And he cheerfully denies holding any sort of foreign rock star-like status.
But Brent Sopel admits he’s got it pretty good in the Kontinental Hockey League.
Good enough at least for the former Swift Current Broncos defenceman to commit to two more seasons in Russia, after signing a new contract with Salavat Yulaev Ufa earlier this spring.
“Our stadium holds about 8,000 fans and we’re sold out most nights,” Sopel said in an interview last week. “It’s really hit-and-miss depending on the city, but we have some real passionate fans. There’s a cheering section and they’ve got your jerseys on, and they have drums and whistles and flags, so for that aspect it’s awesome.”
A little less awesome is spending over half the year nearly 9,000 kilometres, as the crow flies, from his wife and four children.
An NHL.com feature from November 2010 detailed the struggles Sopel’s family had adjusting when he was traded from the Chicago Blackhawks to the Atlanta Thrashers earlier that year, a mere 1,200 kilometres away.
But with a Stanley Cup win (Chicago, 2010) checked off his bucket list, his contract expired and the second NHL lockout of his career still a year away but appearing certain, Sopel decided in 2011 that the KHL was his only real choice.
“I knew there was going to be a lockout. Really everybody did, but was I was very, very positive that it was going to be near a whole season lost and at my age I didn’t want to lose that.”
Sopel signed a two-year contract with Metallurg Novokuznetsk and, through no fault of his new team, was left wondering almost immediately what he’d gotten himself into.
“I was sitting in the airport in Moscow waiting to board a plane when I found out what had happened,” Sopel said of the 2011 plane crash that killed the entire Lokomotiv Yaroslavl team. “Lokomotiv was only a five-hour bus ride from exactly where I was sitting and I knew some of those guys on that plane. It was the worst thing ever.
“We were all afraid after what had just happened,but our team made sure everybody was comfortable and did everything they needed to do. Some teams changed planes and did that kind of stuff to make sure it was easier on guys and reassure different guys, but no matter where you were it wasn’t easy that’s for sure.”
Sopel went on to post 19 points in 94 games before moving Jan. 31 at this year’s KHL’s transfer deadline to Ufa.
He added two more assists in Salavat’s remaining four regular season games and added four goals and an assist in 14 playoff games as Salavat lost to Ak Bars Kazan in Game 7 of the second round.
“I was welcomed with open arms because I had won that Stanley Cup and they all dream of that over there, so they’ve been very welcoming,” Sopel said of his Russian teammates.
His new opponents? Not so much, though Sopel isn’t entirely sure on that one.

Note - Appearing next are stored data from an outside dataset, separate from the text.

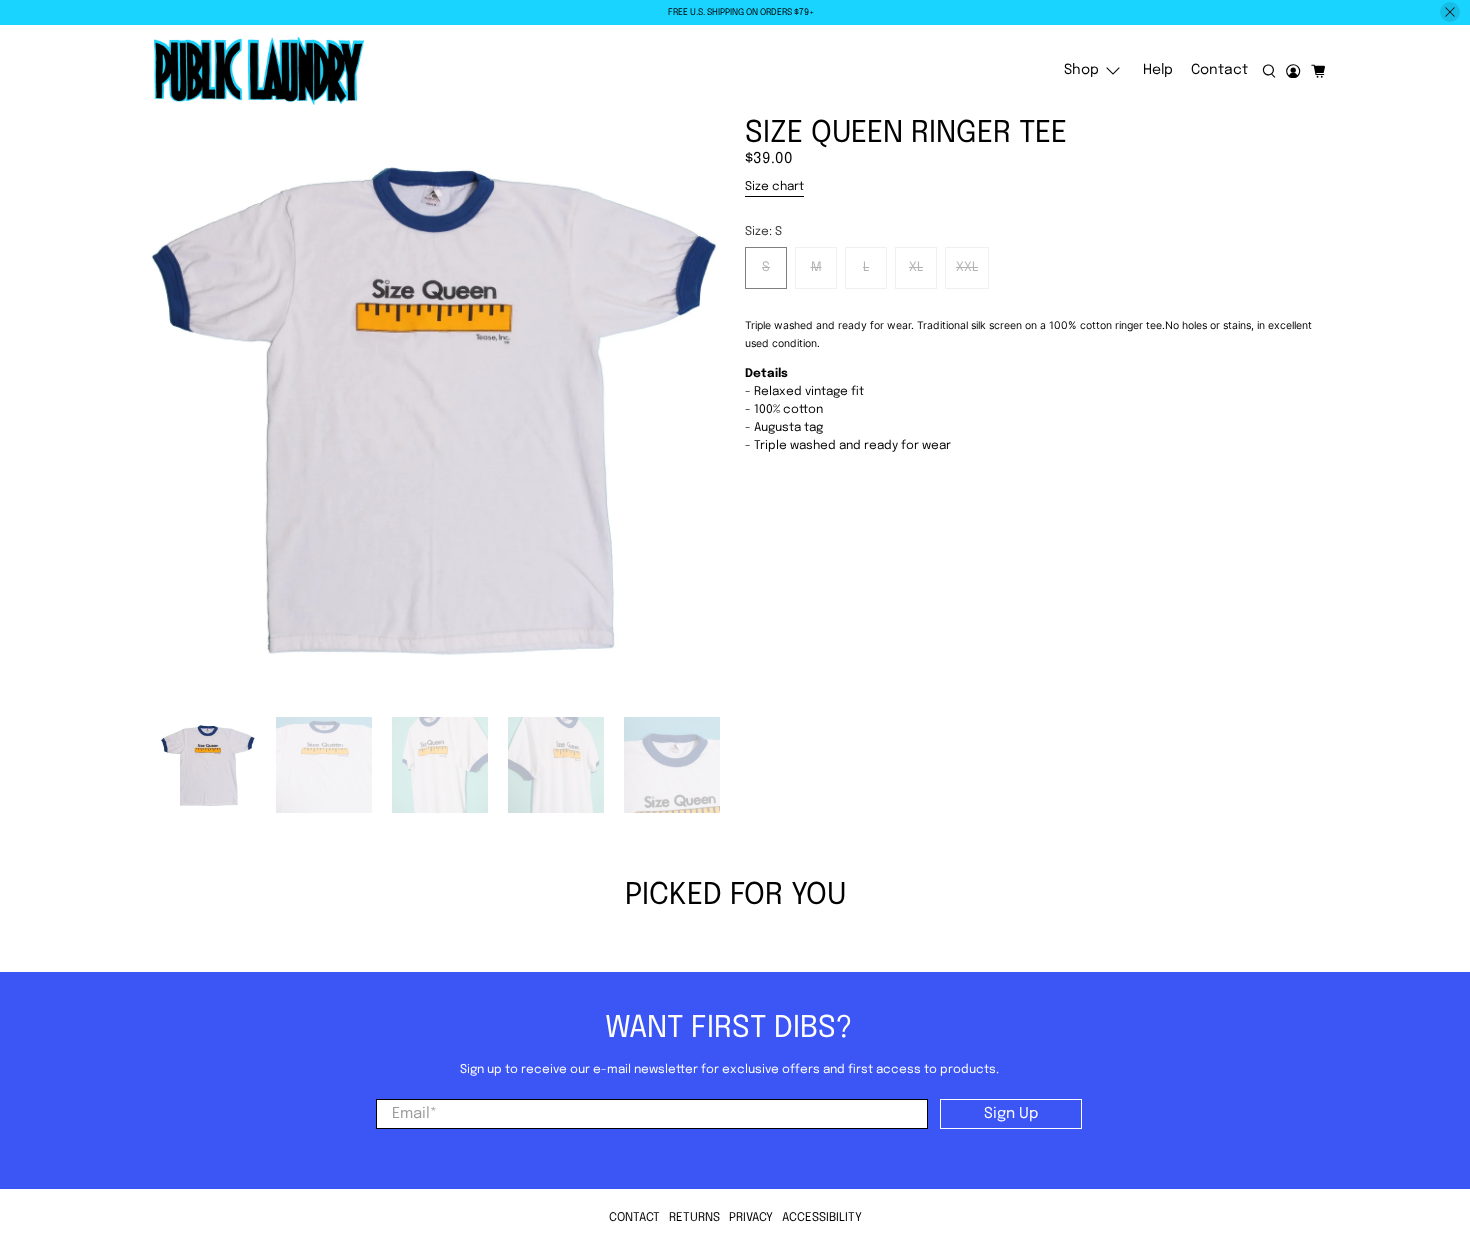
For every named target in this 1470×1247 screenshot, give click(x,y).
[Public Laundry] (259, 71)
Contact (1219, 70)
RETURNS (694, 1218)
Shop (1081, 70)
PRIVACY (751, 1218)
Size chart (774, 187)
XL (916, 267)
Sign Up (1011, 1114)
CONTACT (634, 1218)
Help (1158, 70)
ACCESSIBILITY (822, 1218)
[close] (1450, 12)
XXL (967, 267)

“It’s funny when you’re talking another language some of the first words you learn,” he said with a laugh. “I know some Russian where I can start beaking them. They’re pretty straight to the point and their chirping skills aren’t anywhere near what ours are, but I don’t know the language that good to dissect everything they’re saying to me either.”
There have been other adjustments as well.

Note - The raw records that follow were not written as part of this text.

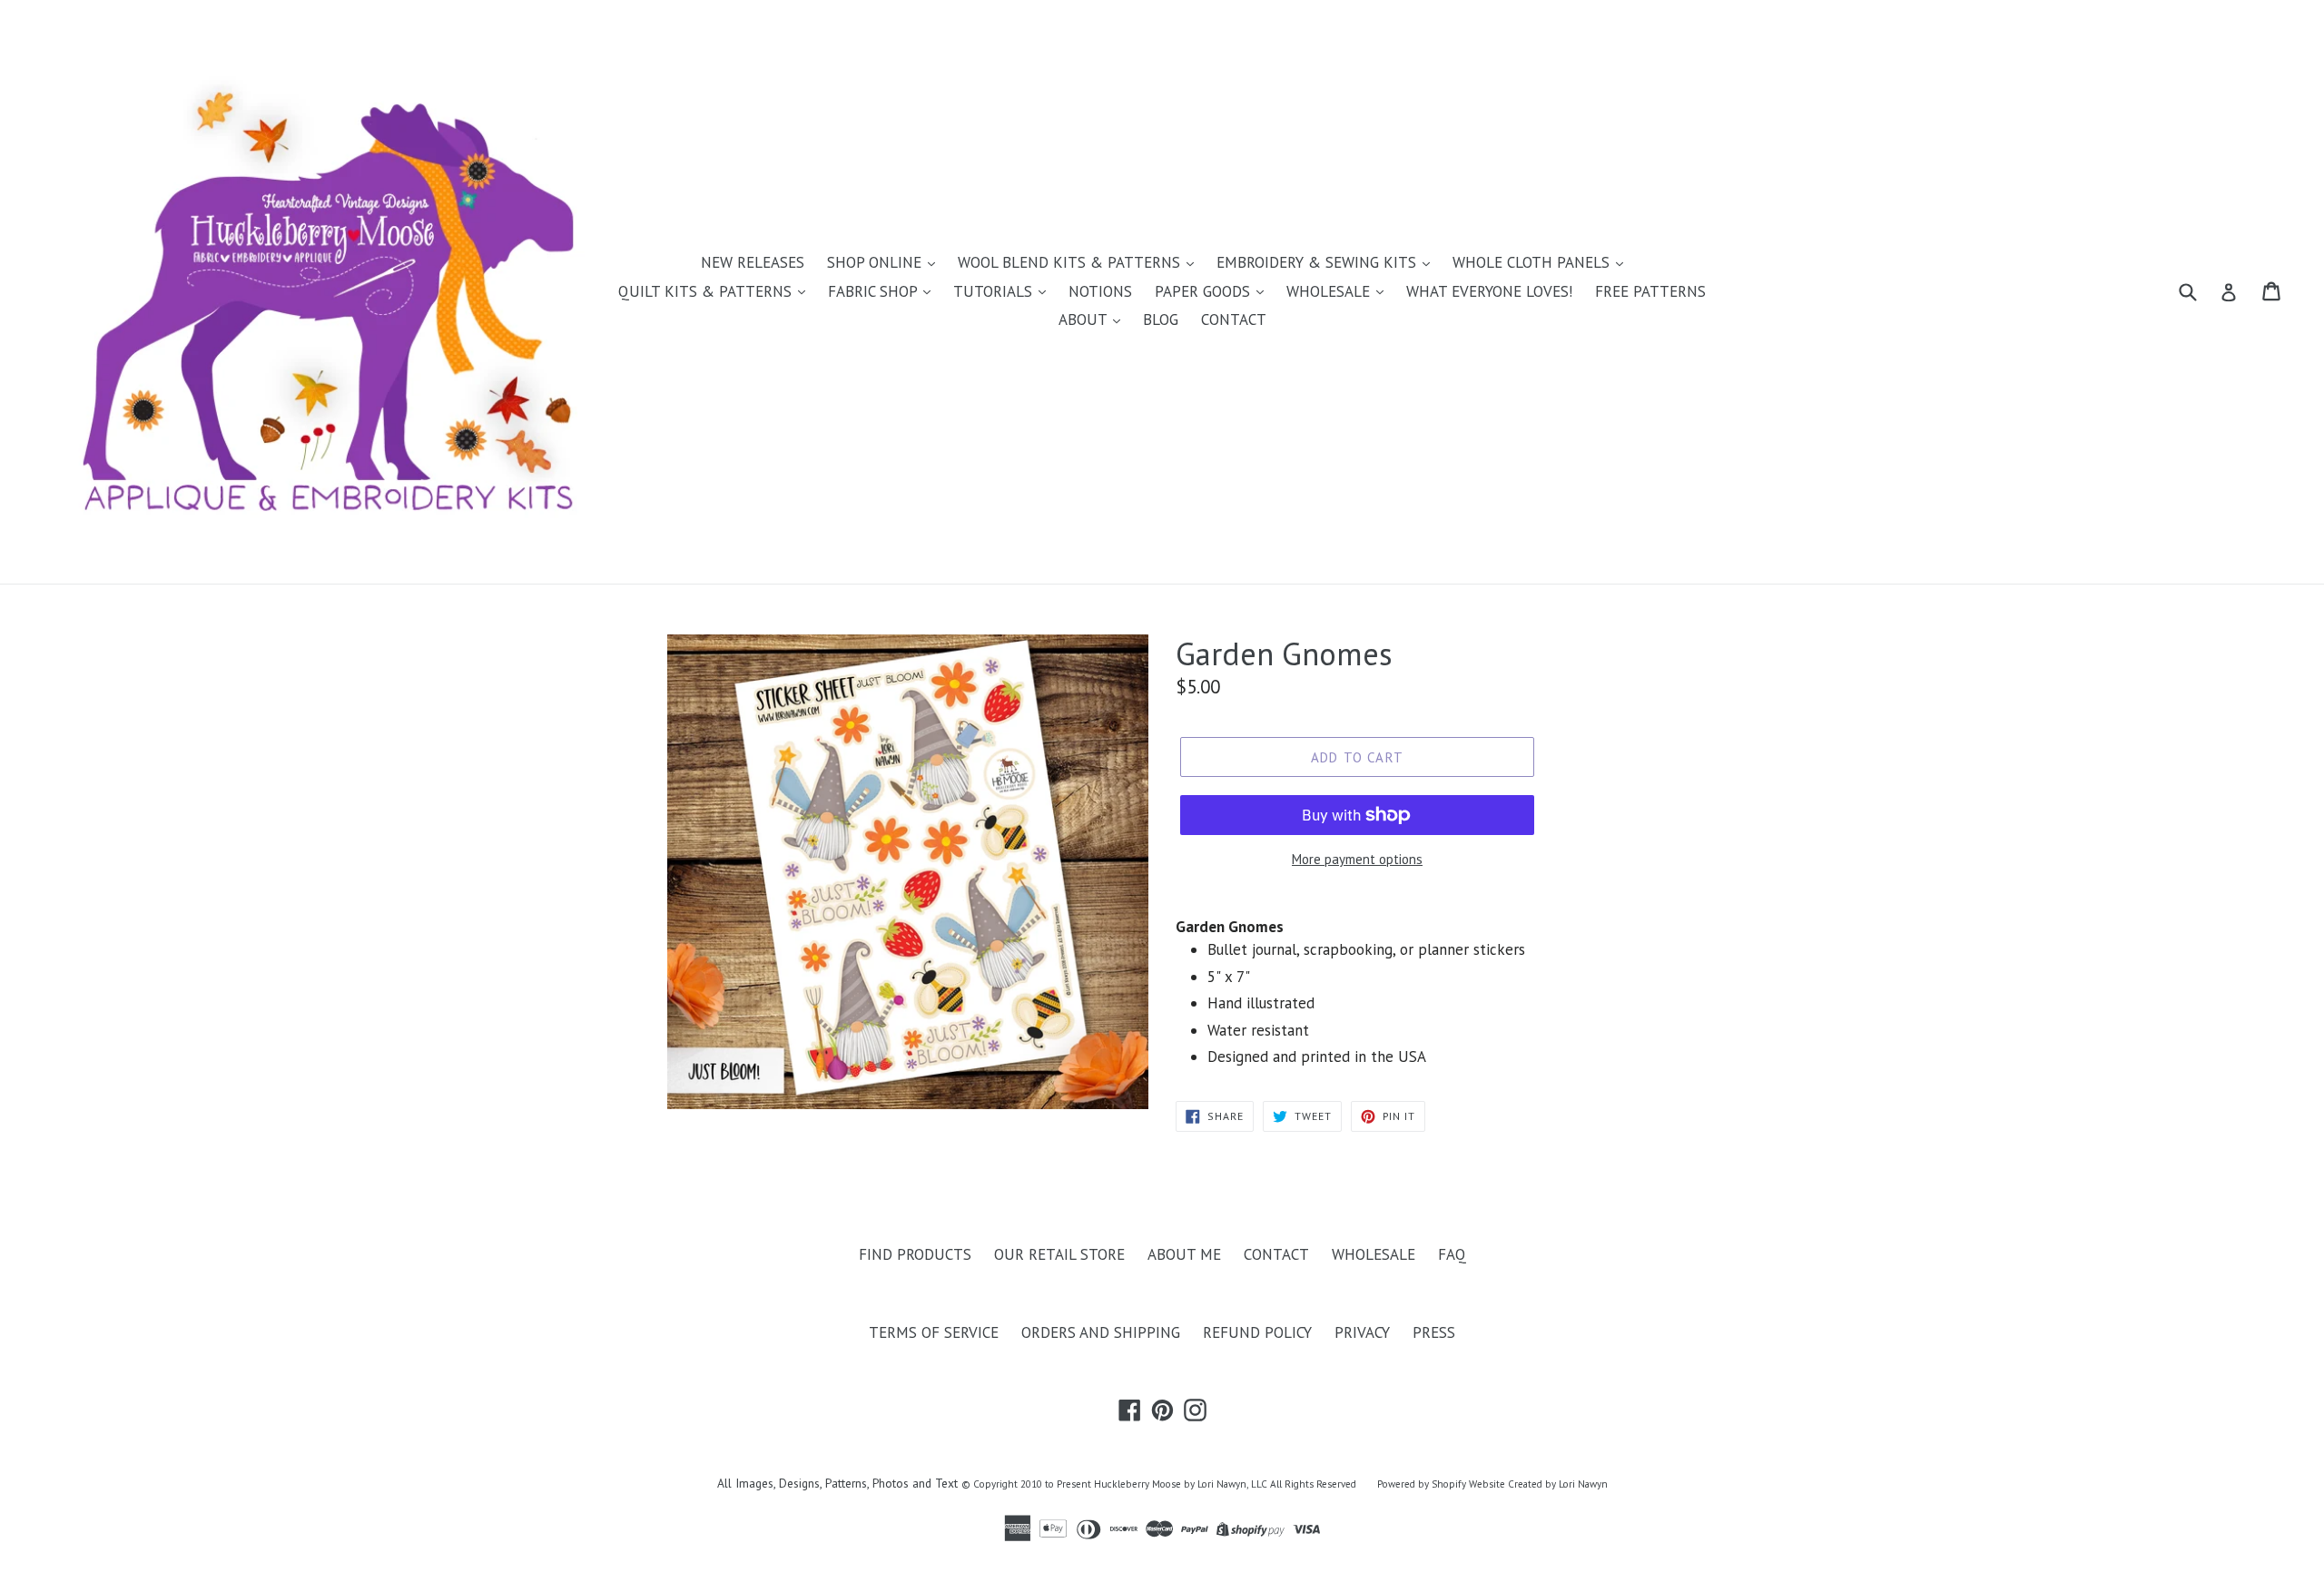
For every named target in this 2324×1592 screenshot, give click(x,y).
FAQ (1452, 1254)
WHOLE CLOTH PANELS (1533, 262)
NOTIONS (1100, 291)
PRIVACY (1362, 1332)
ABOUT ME (1184, 1254)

“You have to shake every guy’s hand whenever you see him,” said Sopel, the only North American on his team. “So when you get to the rink in the morning you have to walk around and shake every person’s hand. And if one guy is not at the rink that day and he shows up a couple of hours later, he has to go shake everybody’s hand too. No matter where you are — you shake everyone’s hand.”
Sopel played 174 games for the Broncos from 1994-97 before adding 659 more over 12 seasons in the NHL with Vancouver, the New York Islanders, Los Angeles, Vancouver again, Chicago, Atlanta and Montreal.
Even with the ink barely dry on his new contract, Sopel is starting to lay the foundation for life after hockey.
He is running two Academy of Defense hockey schools this summer, including one in his hometown of Saskatoon, with an eye toward expansion in the near future.
He also speaks openly about possibly pursuing a career in broadcasting or coaching, another reason for his newly-extended stay halfway around the world.
“I’d won the Stanley Cup, so I’d already conquered that one lifetime goal and I wanted to broaden my horizons in terms of seeing the game of hockey from a different view on a bigger ice surface which would hopefully apply into coaching or broadcasting after hockey,” Sopel said.